**Collected data entries:**

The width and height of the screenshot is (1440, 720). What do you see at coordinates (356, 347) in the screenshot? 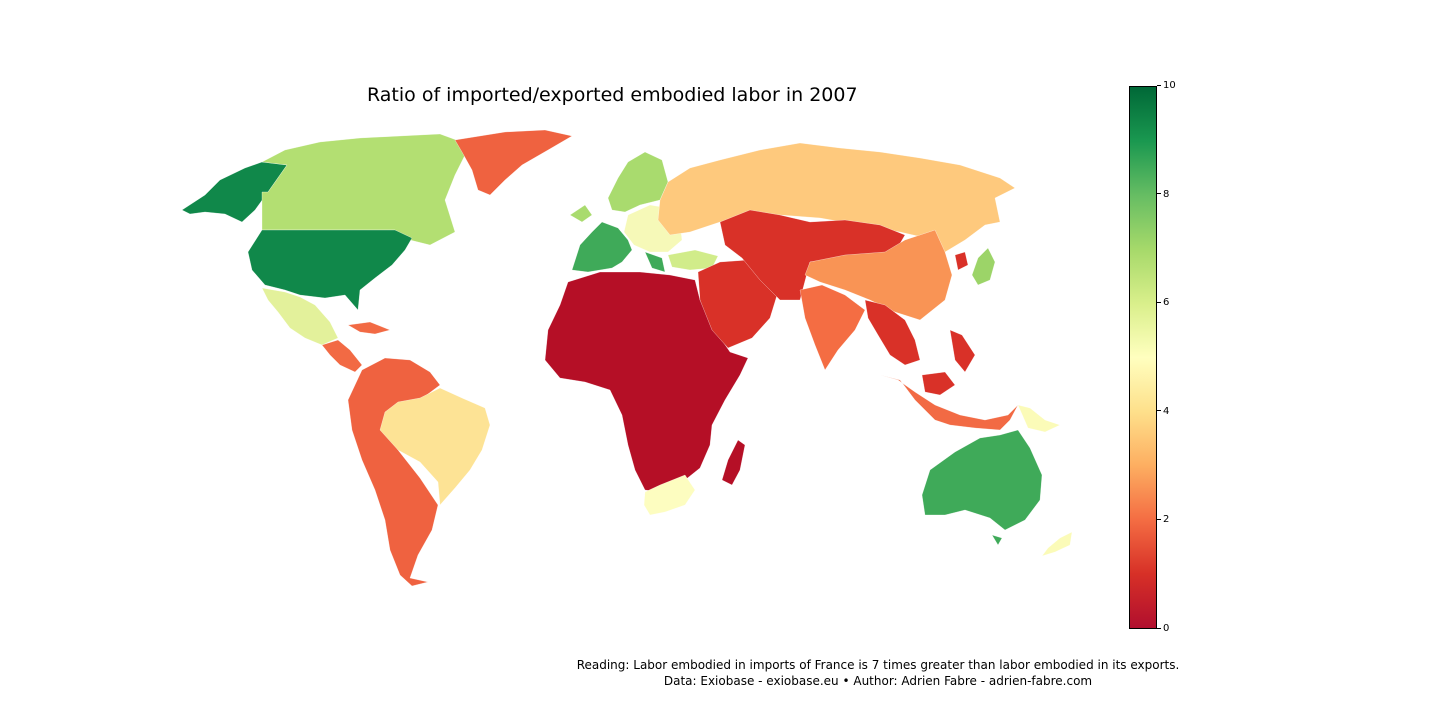
I see `region-central-america` at bounding box center [356, 347].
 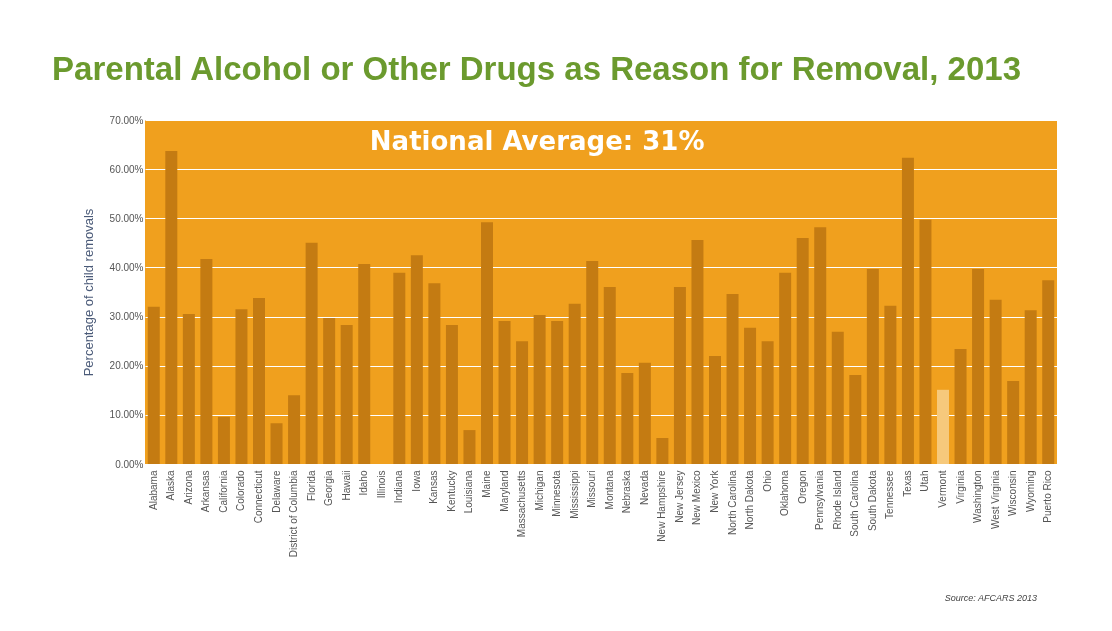 What do you see at coordinates (802, 487) in the screenshot?
I see `x-tick-label: Oregon` at bounding box center [802, 487].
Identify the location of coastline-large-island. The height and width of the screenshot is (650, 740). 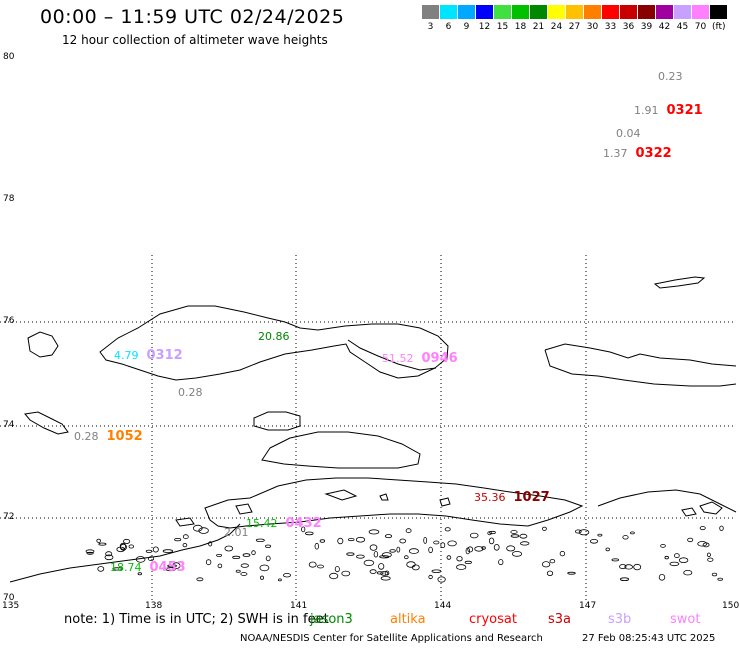
(341, 450).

**Activity:** Reproduce the items word for word, starting at the line that contains "Identify the location" and continuing through the end of the items. Leave out the pictures.

**Answer to the exercise:**
Identify the location of coastline-large-island. The height and width of the screenshot is (650, 740). 
(341, 450).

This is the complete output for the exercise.